Content starts

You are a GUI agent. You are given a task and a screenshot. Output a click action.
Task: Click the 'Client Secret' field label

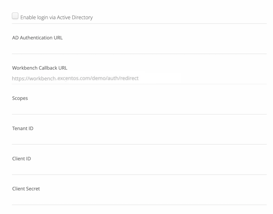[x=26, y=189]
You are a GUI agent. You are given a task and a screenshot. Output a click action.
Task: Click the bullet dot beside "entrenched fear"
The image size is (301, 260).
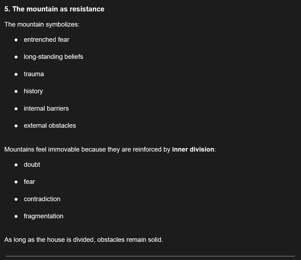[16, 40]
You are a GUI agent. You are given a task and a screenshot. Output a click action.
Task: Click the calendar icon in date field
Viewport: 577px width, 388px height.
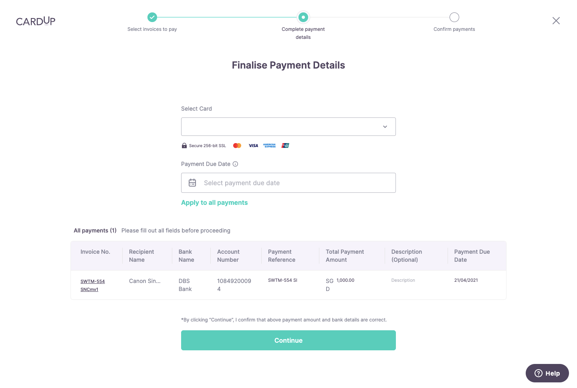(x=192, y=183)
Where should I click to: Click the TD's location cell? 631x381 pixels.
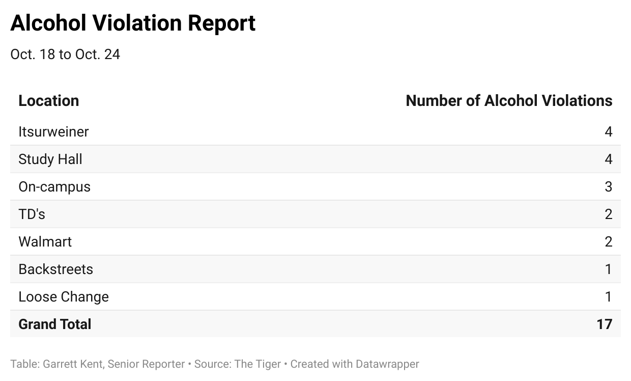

Content ends

▸ EXERCISE BRIEF:
Transcribe exactly the lines from the one with "The image size is (301, 260)." to the last line of the records, both included, so that no picture appears in the copy.

▸ TASK RESPONSE:
The image size is (301, 260).
[16, 40]
You are a GUI agent. You are given a task and a screenshot. Output a click action.
Task: Click the calendar icon in date field
Viewport: 577px width, 388px height.
(x=192, y=183)
Where should I click to: Click the TD's location cell? 631x381 pixels.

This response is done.